University in southern Thailand

The Prince of Songkla University (PSU; มหาวิทยาลัยสงขลานครินทร์; ) is a public university in southern Thailand. Established in 1967, it is the first university in southern Thailand. It was named by King Bhumibol Adulyadej in honor of Prince Mahidol Adulyadej, Prince of Songkla, the King's father.

The university consists of five campuses. In 1968, the first permanent campus was established in Pattani. The campus in Hat Yai was opened in 1971 and is now the main campus, with more than 50% of the university's students. Other campuses were established in Phuket (1977), Surat Thani (1990) and Trang (1991). As of 2007, the university offers 295 educational programs to its 34,000 students, including 18 international programs and three foreign language programs.

Prince of Songkla University hosts hundreds of international students. The Phuket campus accommodates the most students from European and North American universities. The International Study Program in Phuket (ISPP) is multidisciplinary, offering courses in social sciences, history, intercultural communications, tourism, human resources, and international finance and economics.

==History==
In 1962 the Department of Provincial Administration was assigned by the Thai government, through the Southern Development Committee, to initiate a project to set up a university in southern Thailand in accordance with the Southern Development Plan. In 1965 the cabinet approved, in principle, that the main campus of the university was to be at Ruesamilae, an urban area of Pattani.

Since the Pattani site abuts the sea, very high humidity and sea water vapor would lead to prohibitive maintenance costs for the upkeep of the engineering laboratory equipment and engineering teaching facilities. It was agreed to relocate the Faculty of Engineering to a new site. After a long search, it was decided that the Faculty of Engineering should be located in Hat Yai District, Songkhla Province. Lady Atthakraweesunthorn agreed to donate a plot of land totaling 690 rai (approximately 276 acres) at Tambon Korhong, Hat Yai district, Songkla Province, which was to be used as a new campus of Prince of Songkla University where the Faculty of Engineering would be based.

In 1968 the National Assembly of Thailand passed the Prince of Songkla University Act, which became effective on 13 March of that year. Prince of Songkla University thus proclaimed 13 March as its “Foundation Day”. In 1969, the construction at Hat Yai campus was started. On 5 July 1971 when it was partially completed, about two hundred students and staff members of the Faculty of Engineering were moved to the new campus at Hat Yai.

In 2016, the university transitioned from a government agency to an autonomous university under state supervision.

==Rankings==

Prince of Songkla University is always ranked in the top 10 universities of Thailand.

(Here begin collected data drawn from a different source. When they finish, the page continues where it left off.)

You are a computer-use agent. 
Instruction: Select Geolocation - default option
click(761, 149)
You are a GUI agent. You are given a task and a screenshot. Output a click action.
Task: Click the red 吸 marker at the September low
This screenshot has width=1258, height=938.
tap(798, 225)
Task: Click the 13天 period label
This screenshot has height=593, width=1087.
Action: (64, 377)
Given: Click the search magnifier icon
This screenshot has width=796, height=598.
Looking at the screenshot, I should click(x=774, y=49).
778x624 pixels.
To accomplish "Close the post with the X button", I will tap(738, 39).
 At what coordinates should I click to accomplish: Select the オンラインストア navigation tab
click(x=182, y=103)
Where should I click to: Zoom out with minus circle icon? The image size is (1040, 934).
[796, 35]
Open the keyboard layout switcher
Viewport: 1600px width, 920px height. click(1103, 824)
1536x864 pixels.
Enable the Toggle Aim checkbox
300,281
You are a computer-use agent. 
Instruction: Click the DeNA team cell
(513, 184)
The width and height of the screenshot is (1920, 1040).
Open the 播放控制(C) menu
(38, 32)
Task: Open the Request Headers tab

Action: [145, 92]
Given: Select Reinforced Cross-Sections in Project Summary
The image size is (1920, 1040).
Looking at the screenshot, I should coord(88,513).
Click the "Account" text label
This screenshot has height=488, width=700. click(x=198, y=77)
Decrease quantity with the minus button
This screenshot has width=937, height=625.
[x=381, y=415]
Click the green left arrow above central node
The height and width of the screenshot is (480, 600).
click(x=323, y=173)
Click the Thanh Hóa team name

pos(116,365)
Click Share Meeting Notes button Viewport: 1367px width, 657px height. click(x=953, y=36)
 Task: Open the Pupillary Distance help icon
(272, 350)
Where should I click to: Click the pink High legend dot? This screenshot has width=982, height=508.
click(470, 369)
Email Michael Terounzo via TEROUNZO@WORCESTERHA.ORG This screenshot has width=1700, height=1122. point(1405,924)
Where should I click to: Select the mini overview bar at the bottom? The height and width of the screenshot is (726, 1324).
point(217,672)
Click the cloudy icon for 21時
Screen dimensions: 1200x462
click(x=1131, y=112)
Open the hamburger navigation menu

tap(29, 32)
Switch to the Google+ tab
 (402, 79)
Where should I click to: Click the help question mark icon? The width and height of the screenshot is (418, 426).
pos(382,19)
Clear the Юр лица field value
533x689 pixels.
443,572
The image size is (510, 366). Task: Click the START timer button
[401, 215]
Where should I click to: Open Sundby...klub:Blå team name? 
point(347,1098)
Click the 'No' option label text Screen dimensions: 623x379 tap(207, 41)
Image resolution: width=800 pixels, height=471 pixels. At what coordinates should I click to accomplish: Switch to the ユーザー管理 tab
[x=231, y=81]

The university was 481st worldwide in 2006 and 525th in 2007 in THES - QS World University Rankings which was the 7th and 6th Thai universities on the list, respectively.

In the Webometrics Ranking of World Universities, the university performs as a successful cyber-university. In Thailand, it has topped the list of Thai universities for five non-consecutive times in 2008, 2009, and 2011. Prince of Songkla University is the first Thai university to make top 400 (January 2008), top 300 (January 2009) and top 200 (July 2009) of the world rankings. In July 2009, the university was ranked 175th in the world, 18th in Asia and 2nd in the Southeast Asia behind the National University of Singapore.

==National Research Universities==
Prince of Songkla University a member of 9 universities of Thailand National Research Universities Project

===Center of Excellence in Nanotechnology for Energy===

The Center of Excellence in Nanotechnology for Energy (CENE) officially started in April 2012, when the former Excellence Center ended. The former Center (October 2006 – March 2012) comprised three groups of the faculties from Pharmacy, Science and Engineering which had been doing research in drug delivery, multilayers for MEMs and membranes for nanofiltration, and engineering nanomaterials, respectively. They have published more than 40 articles in various international journals plus 10 petty patents and patents. For the present, CENE consists of two groups of faculties from Science and Engineering who both focus on the theme of "Micro- and Nanoscale Energy". This involves energy conversion, energy storage and energy saving.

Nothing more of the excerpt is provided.